By noon on Saturday the house was, for the most part, put back together again. We’d finished organizing and moved on to cleaning. Nothing was missing, so it looked like the thieves had missed whatever they were seeking. Not that Doc was admitting anything of the sort – he maintained that we were lucky they hadn’t taken anything, and left it at that. The garbage cans, though, were full of broken glass, frames, CD cases, and light bulbs. We even threw away the old globe, which had cracked in the chaos. Paul finally left around 2 that afternoon, though he made it clear that he would return later that night to check on us and make sure that we were okay.

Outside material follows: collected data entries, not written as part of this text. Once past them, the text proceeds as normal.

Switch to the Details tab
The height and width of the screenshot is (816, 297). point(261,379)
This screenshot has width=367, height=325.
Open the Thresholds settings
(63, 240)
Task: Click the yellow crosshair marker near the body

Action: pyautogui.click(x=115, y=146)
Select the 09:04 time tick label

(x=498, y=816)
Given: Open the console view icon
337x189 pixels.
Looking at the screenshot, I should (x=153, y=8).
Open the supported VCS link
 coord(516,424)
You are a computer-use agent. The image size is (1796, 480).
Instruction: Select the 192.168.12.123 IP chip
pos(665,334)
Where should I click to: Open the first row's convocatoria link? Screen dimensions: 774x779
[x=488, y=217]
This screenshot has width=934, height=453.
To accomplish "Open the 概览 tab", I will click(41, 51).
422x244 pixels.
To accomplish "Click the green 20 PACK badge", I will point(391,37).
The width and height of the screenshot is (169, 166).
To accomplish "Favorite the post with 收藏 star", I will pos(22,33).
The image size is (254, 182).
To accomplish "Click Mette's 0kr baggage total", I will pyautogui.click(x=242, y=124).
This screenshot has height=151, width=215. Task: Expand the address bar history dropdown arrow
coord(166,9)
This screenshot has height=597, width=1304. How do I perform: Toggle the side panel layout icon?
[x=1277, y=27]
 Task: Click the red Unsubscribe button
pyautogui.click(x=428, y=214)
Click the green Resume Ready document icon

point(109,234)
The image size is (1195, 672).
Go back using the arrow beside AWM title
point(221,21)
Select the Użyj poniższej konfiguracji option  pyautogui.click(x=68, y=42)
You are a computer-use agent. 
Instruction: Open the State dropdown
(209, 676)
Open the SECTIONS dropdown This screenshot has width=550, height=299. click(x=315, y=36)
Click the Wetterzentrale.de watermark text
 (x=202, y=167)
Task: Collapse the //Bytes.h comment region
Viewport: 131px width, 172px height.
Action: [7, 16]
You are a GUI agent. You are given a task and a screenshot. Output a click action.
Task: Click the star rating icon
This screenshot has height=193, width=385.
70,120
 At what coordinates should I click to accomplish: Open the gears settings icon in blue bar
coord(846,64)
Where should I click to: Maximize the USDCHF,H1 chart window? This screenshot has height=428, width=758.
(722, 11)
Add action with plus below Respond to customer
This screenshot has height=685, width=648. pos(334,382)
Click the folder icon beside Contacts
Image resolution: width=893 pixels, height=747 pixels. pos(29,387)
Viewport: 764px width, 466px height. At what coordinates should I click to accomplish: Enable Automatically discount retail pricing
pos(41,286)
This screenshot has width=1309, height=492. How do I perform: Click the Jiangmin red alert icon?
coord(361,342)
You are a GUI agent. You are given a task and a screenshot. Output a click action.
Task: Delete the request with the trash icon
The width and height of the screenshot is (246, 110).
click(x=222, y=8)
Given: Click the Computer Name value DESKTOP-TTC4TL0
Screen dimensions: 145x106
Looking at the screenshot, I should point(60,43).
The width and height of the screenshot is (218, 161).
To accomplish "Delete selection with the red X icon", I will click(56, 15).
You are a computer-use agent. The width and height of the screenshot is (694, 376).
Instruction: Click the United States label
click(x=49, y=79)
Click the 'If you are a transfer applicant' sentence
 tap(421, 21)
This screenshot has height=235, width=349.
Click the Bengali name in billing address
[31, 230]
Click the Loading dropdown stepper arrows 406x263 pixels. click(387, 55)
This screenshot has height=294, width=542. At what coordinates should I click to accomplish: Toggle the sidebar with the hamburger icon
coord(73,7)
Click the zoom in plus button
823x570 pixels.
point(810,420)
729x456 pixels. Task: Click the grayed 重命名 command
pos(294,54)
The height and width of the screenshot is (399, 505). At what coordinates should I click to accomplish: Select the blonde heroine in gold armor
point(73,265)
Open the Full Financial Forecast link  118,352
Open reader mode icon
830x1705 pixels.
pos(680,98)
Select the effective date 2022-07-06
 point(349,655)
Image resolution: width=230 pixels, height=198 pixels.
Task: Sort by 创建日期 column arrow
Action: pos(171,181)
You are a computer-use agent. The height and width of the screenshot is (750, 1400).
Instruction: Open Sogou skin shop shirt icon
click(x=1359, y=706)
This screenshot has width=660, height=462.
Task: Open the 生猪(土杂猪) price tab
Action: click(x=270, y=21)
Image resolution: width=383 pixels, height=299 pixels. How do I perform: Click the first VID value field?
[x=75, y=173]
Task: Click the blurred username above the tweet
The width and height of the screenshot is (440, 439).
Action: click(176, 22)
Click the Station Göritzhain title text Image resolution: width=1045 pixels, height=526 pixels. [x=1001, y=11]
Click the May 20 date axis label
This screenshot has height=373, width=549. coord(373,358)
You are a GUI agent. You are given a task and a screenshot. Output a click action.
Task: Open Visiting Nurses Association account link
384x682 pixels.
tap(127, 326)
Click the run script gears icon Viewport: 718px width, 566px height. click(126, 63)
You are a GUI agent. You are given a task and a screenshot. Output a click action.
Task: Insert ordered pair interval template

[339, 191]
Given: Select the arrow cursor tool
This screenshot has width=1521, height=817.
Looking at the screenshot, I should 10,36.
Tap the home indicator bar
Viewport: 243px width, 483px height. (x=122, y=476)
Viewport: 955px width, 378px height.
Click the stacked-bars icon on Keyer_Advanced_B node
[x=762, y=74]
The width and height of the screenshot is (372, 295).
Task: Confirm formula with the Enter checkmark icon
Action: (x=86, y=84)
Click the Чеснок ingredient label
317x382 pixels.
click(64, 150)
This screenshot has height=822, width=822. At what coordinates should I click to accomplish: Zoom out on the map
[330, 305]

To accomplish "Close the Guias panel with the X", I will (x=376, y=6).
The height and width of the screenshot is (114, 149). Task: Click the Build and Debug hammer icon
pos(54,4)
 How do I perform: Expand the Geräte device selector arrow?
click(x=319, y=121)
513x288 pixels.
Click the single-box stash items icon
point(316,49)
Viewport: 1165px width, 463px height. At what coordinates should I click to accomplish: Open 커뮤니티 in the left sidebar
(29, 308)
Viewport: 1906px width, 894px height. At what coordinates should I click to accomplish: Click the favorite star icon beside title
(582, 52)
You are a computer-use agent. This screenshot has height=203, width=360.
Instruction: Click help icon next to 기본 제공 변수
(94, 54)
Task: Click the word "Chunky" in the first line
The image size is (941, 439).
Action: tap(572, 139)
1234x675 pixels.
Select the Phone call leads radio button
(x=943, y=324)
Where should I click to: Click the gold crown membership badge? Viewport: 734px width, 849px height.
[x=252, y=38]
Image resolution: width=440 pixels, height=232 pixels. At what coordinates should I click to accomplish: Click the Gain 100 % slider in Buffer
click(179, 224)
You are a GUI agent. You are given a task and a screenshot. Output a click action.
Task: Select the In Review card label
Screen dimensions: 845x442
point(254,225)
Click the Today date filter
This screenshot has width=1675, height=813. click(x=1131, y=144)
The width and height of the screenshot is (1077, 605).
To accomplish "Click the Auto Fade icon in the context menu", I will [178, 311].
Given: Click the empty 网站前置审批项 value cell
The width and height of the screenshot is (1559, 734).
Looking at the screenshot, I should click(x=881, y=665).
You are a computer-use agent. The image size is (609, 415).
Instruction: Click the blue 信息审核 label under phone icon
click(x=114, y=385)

It was downright gorgeous outside, but I was in no mood for sunshine or singing birds. Instead, I retreated to my bedroom and cranked out my physics homework. I wasn’t looking forward to the work, but I needed a distraction, and the painstaking logic and step-by-step process of physics was the most distracting thing I had available. I lost myself to it, and then went on to the final act of Shakespeare’s Richard III for English Lit. By 5PM I’d put in three solid hours of work and was paying the consequences; my stomach was protesting, my head hurt, and I was bored out of my mind. I got up, stretched, and walked down the stairs and into the kitchen, toward the mouthwatering smell of food.